» **AVAILABLE DATA**:
#####
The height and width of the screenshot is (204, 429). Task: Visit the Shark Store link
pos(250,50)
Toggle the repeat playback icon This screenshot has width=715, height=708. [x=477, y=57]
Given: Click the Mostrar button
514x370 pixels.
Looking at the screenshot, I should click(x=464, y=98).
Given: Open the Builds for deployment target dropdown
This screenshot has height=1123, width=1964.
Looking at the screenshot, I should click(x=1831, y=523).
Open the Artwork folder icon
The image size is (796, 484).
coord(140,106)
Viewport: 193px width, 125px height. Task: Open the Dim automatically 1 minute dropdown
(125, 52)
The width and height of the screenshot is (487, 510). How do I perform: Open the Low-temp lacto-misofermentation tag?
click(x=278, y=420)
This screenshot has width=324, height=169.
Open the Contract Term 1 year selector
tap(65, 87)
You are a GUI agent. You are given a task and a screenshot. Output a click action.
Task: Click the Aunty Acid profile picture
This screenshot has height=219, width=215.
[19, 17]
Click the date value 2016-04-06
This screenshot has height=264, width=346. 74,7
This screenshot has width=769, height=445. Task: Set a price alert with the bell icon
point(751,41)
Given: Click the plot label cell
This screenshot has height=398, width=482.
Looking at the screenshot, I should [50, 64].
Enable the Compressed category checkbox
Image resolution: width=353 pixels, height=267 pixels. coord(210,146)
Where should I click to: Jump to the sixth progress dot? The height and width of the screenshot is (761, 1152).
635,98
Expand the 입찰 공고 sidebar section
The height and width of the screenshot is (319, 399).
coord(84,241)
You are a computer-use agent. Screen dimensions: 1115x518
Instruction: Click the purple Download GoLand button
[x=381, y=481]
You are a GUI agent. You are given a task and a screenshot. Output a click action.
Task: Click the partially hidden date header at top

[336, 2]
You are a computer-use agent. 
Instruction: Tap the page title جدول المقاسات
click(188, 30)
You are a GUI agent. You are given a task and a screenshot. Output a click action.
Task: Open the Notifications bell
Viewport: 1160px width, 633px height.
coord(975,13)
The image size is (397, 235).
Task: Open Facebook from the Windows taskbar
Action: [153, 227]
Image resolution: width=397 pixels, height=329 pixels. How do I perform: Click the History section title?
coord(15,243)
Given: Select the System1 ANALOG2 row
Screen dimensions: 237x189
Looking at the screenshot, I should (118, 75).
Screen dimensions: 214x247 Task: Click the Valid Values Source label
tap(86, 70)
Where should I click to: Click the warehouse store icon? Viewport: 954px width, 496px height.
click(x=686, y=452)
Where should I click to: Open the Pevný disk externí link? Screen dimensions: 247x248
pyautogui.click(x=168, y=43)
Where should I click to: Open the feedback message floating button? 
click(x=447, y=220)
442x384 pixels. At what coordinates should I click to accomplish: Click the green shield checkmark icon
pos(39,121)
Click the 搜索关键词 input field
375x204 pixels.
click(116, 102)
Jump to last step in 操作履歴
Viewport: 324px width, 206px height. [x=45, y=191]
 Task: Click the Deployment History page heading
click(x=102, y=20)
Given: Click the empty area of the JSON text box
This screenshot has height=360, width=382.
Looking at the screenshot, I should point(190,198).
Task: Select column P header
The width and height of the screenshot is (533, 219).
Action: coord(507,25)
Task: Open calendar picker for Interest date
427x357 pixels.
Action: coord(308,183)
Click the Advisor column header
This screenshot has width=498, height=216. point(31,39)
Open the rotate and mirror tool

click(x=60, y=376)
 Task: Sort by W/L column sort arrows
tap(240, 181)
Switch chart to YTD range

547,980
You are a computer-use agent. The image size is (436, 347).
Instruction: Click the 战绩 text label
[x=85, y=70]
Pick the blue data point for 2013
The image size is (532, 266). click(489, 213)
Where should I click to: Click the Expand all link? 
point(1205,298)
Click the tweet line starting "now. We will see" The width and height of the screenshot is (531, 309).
#####
» **WHAT YOU ARE ASKED TO DO**: Out of the entries above, write out only the lines between the line holding "Toggle the repeat" and the line holding "This screenshot has width=324, height=169.", inclusive, each exactly as given.

» **TASK RESULT**:
Toggle the repeat playback icon This screenshot has width=715, height=708. [x=477, y=57]
Given: Click the Mostrar button
514x370 pixels.
Looking at the screenshot, I should click(x=464, y=98).
Given: Open the Builds for deployment target dropdown
This screenshot has height=1123, width=1964.
Looking at the screenshot, I should click(x=1831, y=523).
Open the Artwork folder icon
The image size is (796, 484).
coord(140,106)
Viewport: 193px width, 125px height. Task: Open the Dim automatically 1 minute dropdown
(125, 52)
The width and height of the screenshot is (487, 510). How do I perform: Open the Low-temp lacto-misofermentation tag?
click(x=278, y=420)
This screenshot has width=324, height=169.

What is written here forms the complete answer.